← Zurück zu den Artikeln
March 27, 2026
5 min read

ZigBolt: Why We Built Our Own Aeron in Zig and Hit 20 Nanoseconds Per Message

ZigBolt: Why We Built Our Own Aeron in Zig and Hit 20 Nanoseconds Per Message
#zigbolt
#zig
#hft
#low-latency
#messaging
#aeron
#ipc
#open-source

ZigBolt — ultra-low latency messaging Lock-free ring buffers, zero-copy codecs, Raft cluster — all in pure Zig, all open source.

If you work in algorithmic trading or market making, you know the price of every microsecond. One extra context switch — and your order arrives second. One JVM GC pause — and the market maker on the other side has already updated the quote. In a world where money is measured in nanoseconds, messaging infrastructure isn't a boring pipe between services — it's a competitive advantage.

We built ZigBolt — a messaging system for high-frequency trading written in Zig. From scratch. No JVM, no garbage collector, no Media Driver, no XML configs. And we got 20 nanoseconds p50 latency on an SPSC ring buffer and 30 nanoseconds on IPC via shared memory.

This article covers why we needed it, how it works inside, and why Zig.


TL;DR

  • ZigBolt — open-source (MIT) messaging system for HFT in pure Zig
  • 20 ns p50 on SPSC, 30 ns p50 on IPC — faster than Aeron's published numbers
  • Zero-copy codec runs at 0 ns (compile-time generation, runtime is just a pointer cast)
  • No GC, no JVM, no Media Driver — the library embeds directly into your application
  • Raft cluster, archive, sequencer — all included
  • FFI bindings for Rust, Python, Go, TypeScript, C — work in whatever language you prefer

The Problem: Why Aeron Is Great But Not Enough

Aeron from Real Logic is the de facto standard for low-latency messaging in capital markets. Dozens of HFT firms use it, it's battle-tested, and it has excellent architecture. But Aeron has a fundamental problem, and its name is JVM.

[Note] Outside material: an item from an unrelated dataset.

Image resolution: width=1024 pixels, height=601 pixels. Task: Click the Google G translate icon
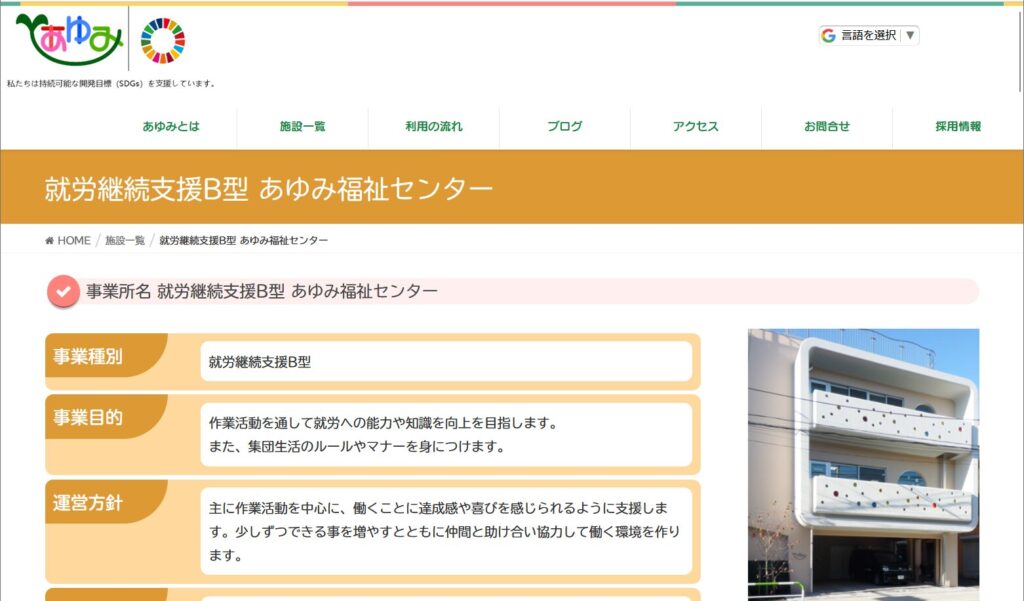[x=828, y=36]
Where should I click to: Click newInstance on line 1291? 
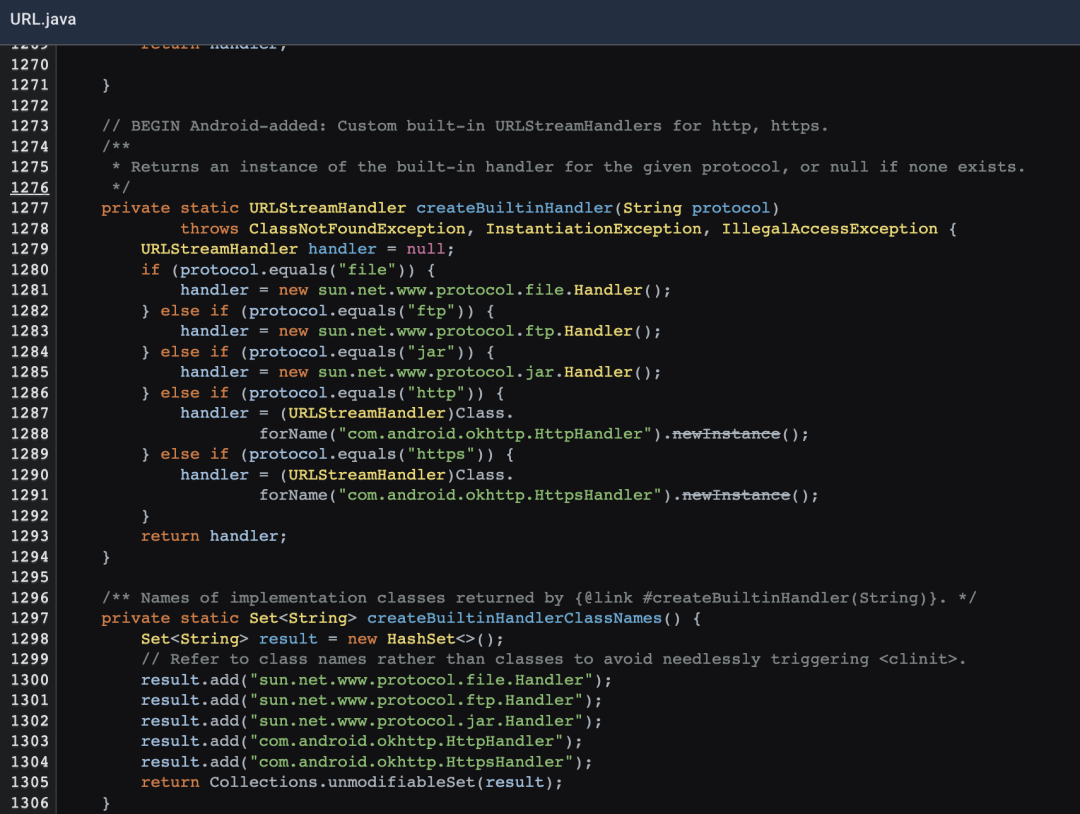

JVM Safepoints: The Invisible Enemy

Even if you carefully put all data in off-heap memory, even if you disabled GC ergonomics and set GuaranteedSafepointInterval=300000 — the JVM still occasionally stops all threads at a safepoint. This isn't a bug, it's an architectural decision: the JVM needs safepoints for deoptimization, biased locking, and stack walking.

In practice it looks like this: your thread sends messages at p50 = 200 ns, and suddenly p99.9 spikes to 50 us. For no apparent reason. Because one of the JVM threads decided it was time.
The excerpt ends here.